> _DESCRIPTION OF THE TASK_:
Each record must be output exactly and in full.
PROVIDED MATERIAL below:
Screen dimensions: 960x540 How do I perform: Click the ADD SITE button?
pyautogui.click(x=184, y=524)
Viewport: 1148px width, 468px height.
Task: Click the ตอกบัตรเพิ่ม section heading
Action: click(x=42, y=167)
End of PROVIDED MATERIAL.
> _RESPONSE TO THIS TASK_:
Screen dimensions: 960x540 How do I perform: Click the ADD SITE button?
pyautogui.click(x=184, y=524)
Viewport: 1148px width, 468px height.
Task: Click the ตอกบัตรเพิ่ม section heading
Action: click(x=42, y=167)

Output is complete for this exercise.